## Set of tasks
1. In the 401(k) article, rewrite the passage between "A recent survey" and "plan administration fees.", inclusive, switching "educational materials" to "informational materials".
2. Say whether each statement agrees with the 401(k) article. Answer yes or no, and quote the article's deciding words.
(a) Schwab Retirement Plan Services conducted the survey.
(b) 56% of employees ignore the educational materials they receive about their plans.
(c) The survey covered more than 1,000 employees.

## Document text
Posted in: Benefits, Employment, In this week's e-newsletter, Latest News and Views
Despite the best efforts of HR and benefits pros across America, the working public remains for the most part woefully out of step with projected needs required to fund their own retirement.
Many people are relying on 401(k) savings plans to support them in their post-working years — but they’re not taking advantage of opportunities to manage their own money, and failing to save enough to meet what they admit will be required when it’s time to retire.
A recent survey of more than 1,000 employees who participated in 401(k) plans conducted by Koski Research and commissioned by Schwab Retirement Plan Services, showed:
- 52% of employees said they didn’t have time and lacked necessary interest to properly manage their account
- 73% of those who did manage their accounts spent less than 8 hours a year doing so
- 56% ignore the educational materials they receive about their plans
- 70% are aware they pays fees in connection with their 401k account; but
- 95% didn’t know details of investment fund operating expenses and 67% couldn’t identify the portion they paid in plan administration fees.

## Supplied records

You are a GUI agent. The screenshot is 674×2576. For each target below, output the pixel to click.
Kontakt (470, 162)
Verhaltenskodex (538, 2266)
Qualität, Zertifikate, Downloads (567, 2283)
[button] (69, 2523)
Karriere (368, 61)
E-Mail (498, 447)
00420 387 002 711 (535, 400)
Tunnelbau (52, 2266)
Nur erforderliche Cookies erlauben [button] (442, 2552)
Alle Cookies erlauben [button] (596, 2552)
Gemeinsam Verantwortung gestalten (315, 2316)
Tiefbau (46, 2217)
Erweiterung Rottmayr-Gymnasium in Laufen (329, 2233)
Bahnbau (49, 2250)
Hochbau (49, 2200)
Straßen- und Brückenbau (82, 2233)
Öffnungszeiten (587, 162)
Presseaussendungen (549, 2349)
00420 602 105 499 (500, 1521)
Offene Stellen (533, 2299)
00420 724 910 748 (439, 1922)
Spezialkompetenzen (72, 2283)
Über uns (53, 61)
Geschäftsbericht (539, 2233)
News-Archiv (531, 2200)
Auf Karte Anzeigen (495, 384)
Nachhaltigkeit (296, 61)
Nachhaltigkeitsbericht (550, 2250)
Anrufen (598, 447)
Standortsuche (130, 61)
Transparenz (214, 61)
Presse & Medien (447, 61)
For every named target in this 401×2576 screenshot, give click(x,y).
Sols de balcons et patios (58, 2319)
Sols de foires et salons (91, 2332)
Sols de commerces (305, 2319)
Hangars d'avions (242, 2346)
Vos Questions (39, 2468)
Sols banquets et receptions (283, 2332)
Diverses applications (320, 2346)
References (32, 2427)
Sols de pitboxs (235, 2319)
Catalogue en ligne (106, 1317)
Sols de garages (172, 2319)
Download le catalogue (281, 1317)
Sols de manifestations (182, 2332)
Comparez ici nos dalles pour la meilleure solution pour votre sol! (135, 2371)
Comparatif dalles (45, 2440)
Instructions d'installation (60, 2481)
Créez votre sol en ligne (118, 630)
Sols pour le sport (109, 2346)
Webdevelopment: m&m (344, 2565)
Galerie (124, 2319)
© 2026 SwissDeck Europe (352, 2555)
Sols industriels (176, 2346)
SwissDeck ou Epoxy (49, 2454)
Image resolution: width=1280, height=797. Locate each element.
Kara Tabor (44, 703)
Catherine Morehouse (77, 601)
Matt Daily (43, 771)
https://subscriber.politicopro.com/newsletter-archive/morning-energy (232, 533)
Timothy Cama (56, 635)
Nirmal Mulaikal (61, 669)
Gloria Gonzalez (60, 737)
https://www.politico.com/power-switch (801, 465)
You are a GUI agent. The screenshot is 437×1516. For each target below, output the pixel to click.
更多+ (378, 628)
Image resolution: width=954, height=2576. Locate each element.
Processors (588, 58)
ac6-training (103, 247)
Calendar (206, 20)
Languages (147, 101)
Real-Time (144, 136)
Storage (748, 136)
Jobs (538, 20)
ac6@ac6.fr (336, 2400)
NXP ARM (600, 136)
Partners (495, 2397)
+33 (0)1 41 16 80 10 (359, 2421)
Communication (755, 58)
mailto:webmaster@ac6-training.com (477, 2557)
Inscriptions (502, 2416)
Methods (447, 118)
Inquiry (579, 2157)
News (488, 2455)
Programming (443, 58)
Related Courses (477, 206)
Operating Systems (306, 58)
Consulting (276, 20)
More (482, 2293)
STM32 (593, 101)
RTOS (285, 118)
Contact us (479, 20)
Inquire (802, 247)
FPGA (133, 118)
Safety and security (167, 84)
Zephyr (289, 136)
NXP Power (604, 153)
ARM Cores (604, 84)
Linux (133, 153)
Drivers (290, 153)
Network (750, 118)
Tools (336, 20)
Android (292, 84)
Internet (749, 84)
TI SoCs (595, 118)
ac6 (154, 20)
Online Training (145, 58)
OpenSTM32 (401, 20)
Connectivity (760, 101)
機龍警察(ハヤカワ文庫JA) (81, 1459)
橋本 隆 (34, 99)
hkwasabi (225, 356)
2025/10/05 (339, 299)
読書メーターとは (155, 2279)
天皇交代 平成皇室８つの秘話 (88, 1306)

## Solutions to the exercise
1.
A recent survey of more than 1,000 employees who participated in 401(k) plans conducted by Koski Research and commissioned by Schwab Retirement Plan Services, showed:
- 52% of employees said they didn’t have time and lacked necessary interest to properly manage their account
- 73% of those who did manage their accounts spent less than 8 hours a year doing so
- 56% ignore the informational materials they receive about their plans
- 70% are aware they pays fees in connection with their 401k account; but
- 95% didn’t know details of investment fund operating expenses and 67% couldn’t identify the portion they paid in plan administration fees.

2.
(a) No: "conducted by Koski Research and commissioned by Schwab Retirement Plan Services"
(b) Yes: "56% ignore the educational materials they receive about their plans"
(c) Yes: "more than 1,000 employees who participated in 401(k) plans"